| To do |
Put the lines below into a JSON list of strings, one string per line, with blank lines omitted. Leave the pictures out of the result.

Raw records
============

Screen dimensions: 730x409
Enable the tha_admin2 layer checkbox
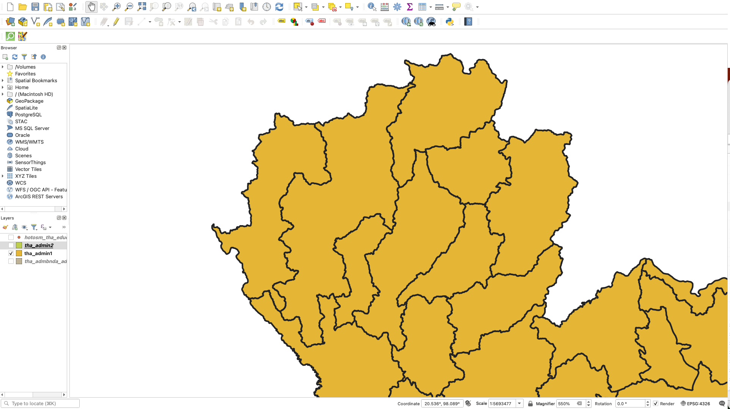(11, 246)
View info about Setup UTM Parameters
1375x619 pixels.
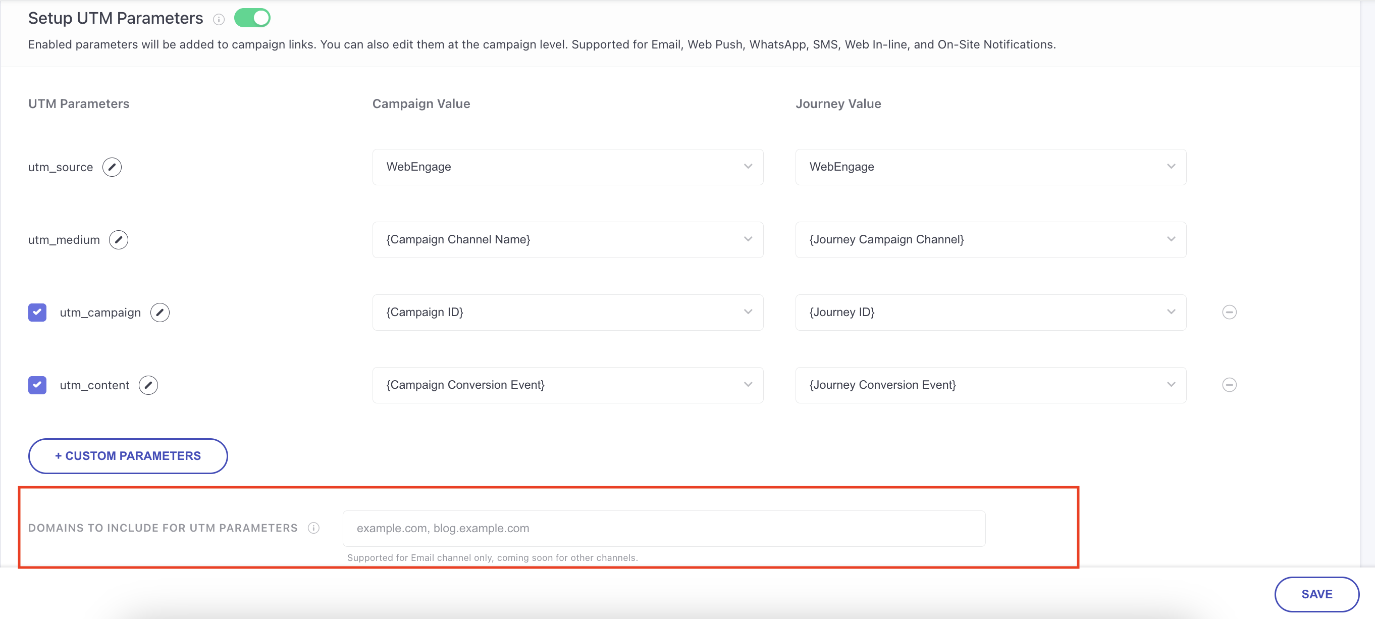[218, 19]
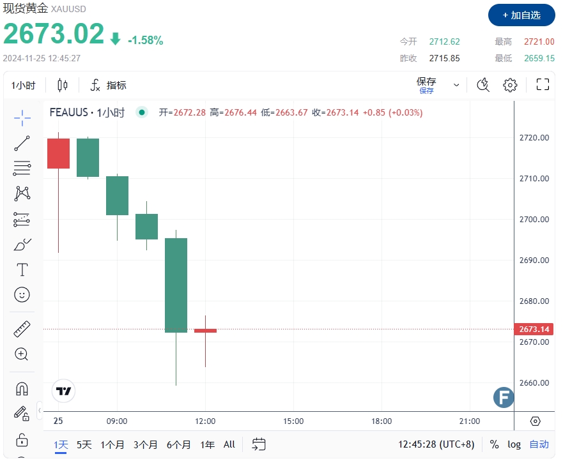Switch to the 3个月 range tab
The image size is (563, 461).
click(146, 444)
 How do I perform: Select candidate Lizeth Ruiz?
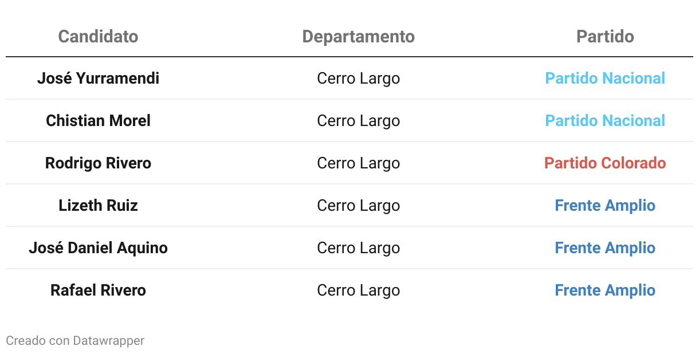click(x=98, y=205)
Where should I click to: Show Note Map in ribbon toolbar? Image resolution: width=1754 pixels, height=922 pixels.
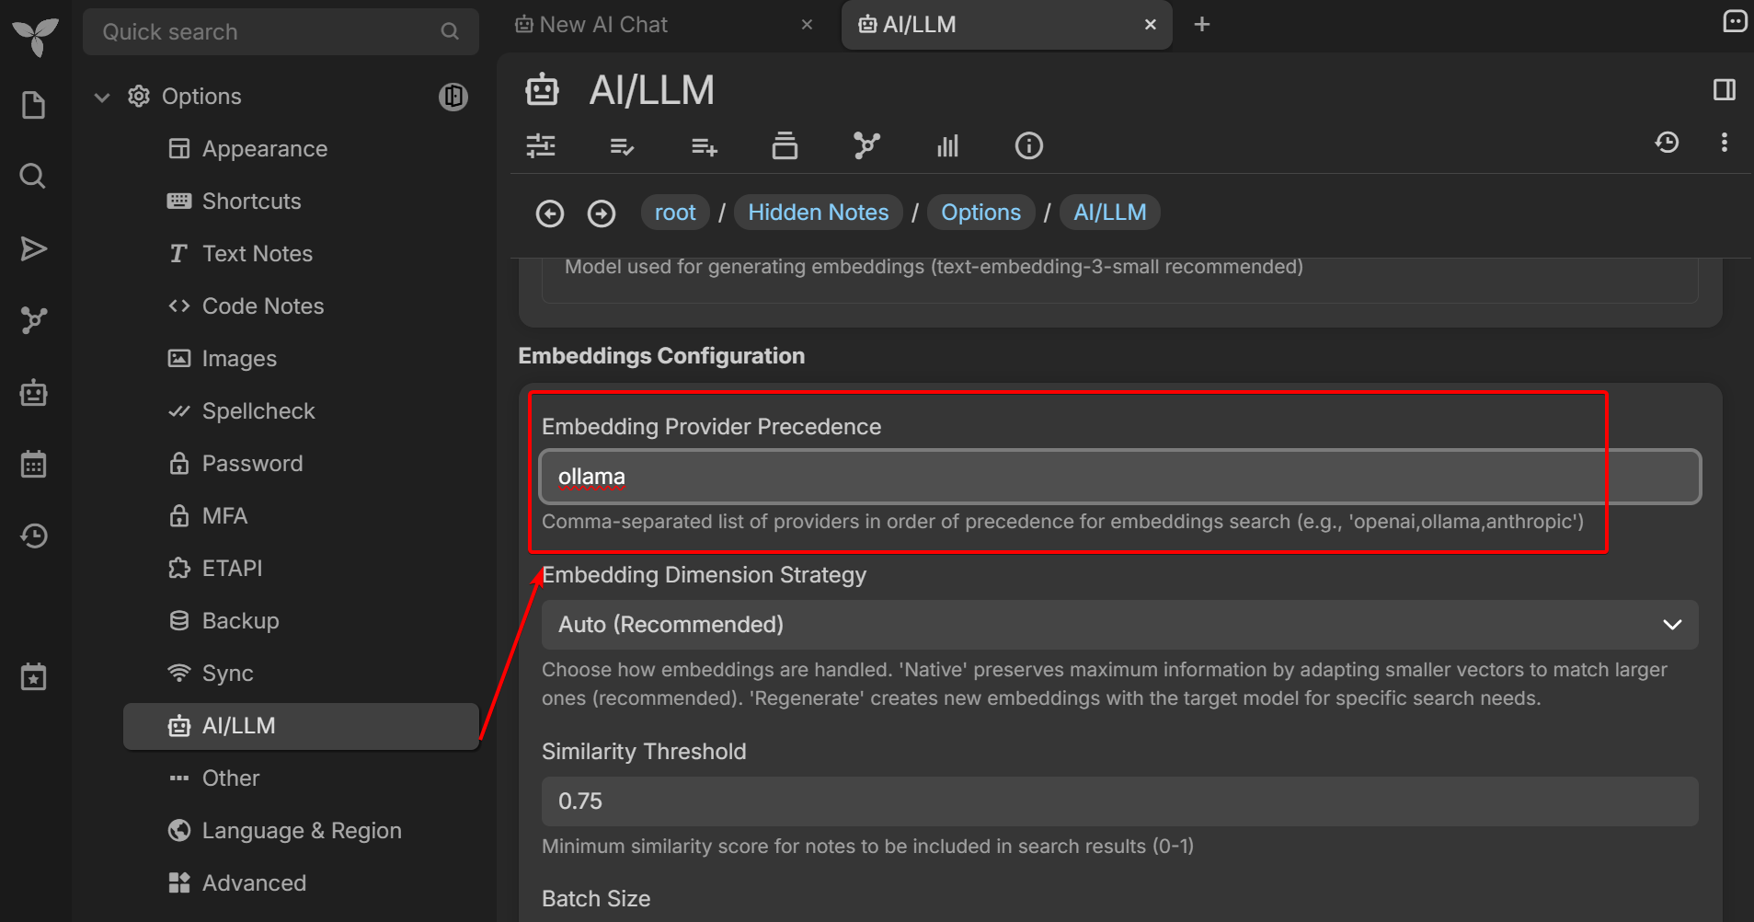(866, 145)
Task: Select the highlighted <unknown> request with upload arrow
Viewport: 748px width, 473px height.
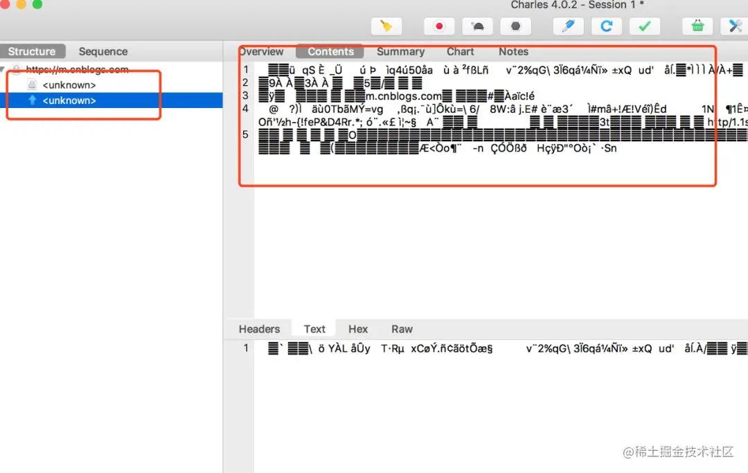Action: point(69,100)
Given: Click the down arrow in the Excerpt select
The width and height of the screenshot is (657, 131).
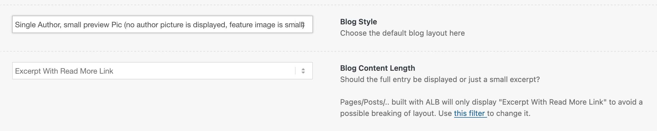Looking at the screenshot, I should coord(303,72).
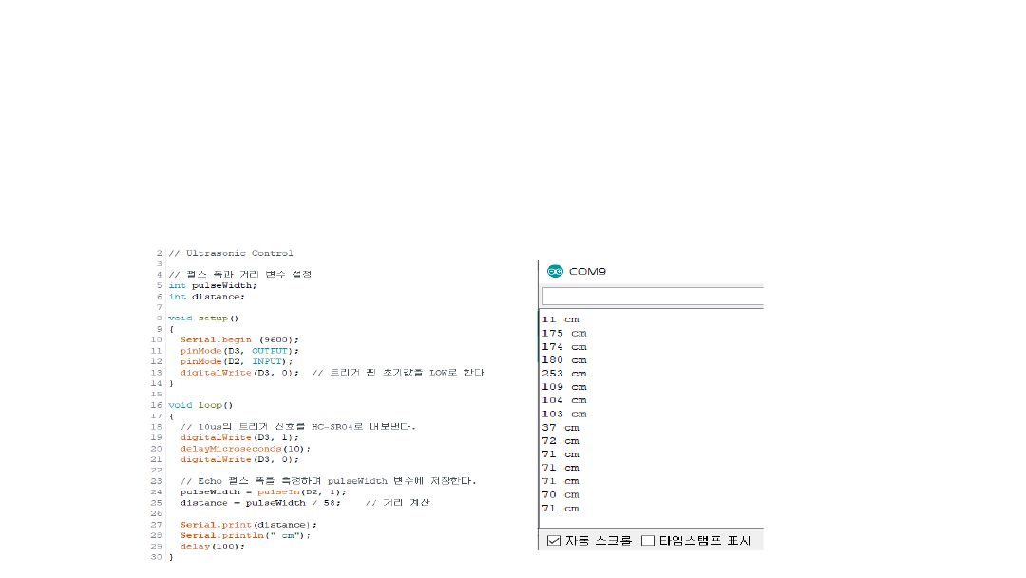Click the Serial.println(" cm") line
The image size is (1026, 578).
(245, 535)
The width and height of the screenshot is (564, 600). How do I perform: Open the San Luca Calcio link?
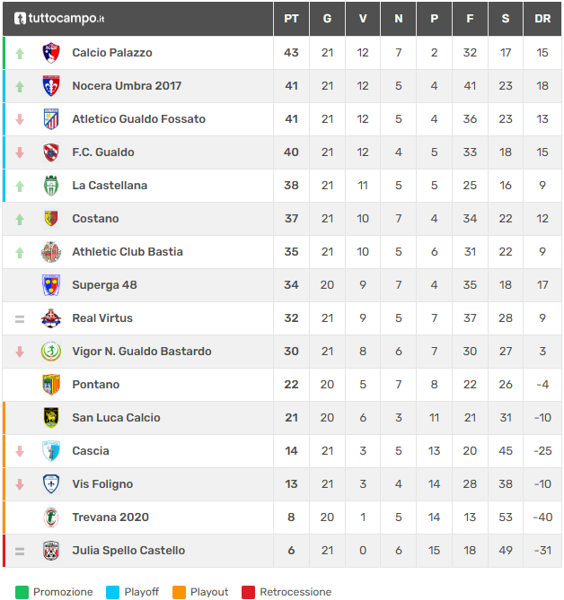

============

| Answer below |
[
  "Screen dimensions: 730x409",
  "Enable the tha_admin2 layer checkbox",
  "(11, 246)",
  "View info about Setup UTM Parameters",
  "1375x619 pixels.",
  "[218, 19]",
  "Switch to the 3个月 range tab",
  "The image size is (563, 461).",
  "click(146, 444)",
  " How do I perform: Select candidate Lizeth Ruiz?",
  "click(x=98, y=205)",
  "Where should I click to: Show Note Map in ribbon toolbar? Image resolution: width=1754 pixels, height=922 pixels.",
  "(866, 145)",
  "Task: Select the highlighted <unknown> request with upload arrow",
  "Viewport: 748px width, 473px height.",
  "Action: point(69,100)",
  "Given: Click the down arrow in the Excerpt select",
  "The width and height of the screenshot is (657, 131).",
  "Looking at the screenshot, I should coord(303,72).",
  "Click the Serial.println(\" cm\") line",
  "The image size is (1026, 578).",
  "(245, 535)",
  "The width and height of the screenshot is (564, 600). How do I perform: Open the San Luca Calcio link?"
]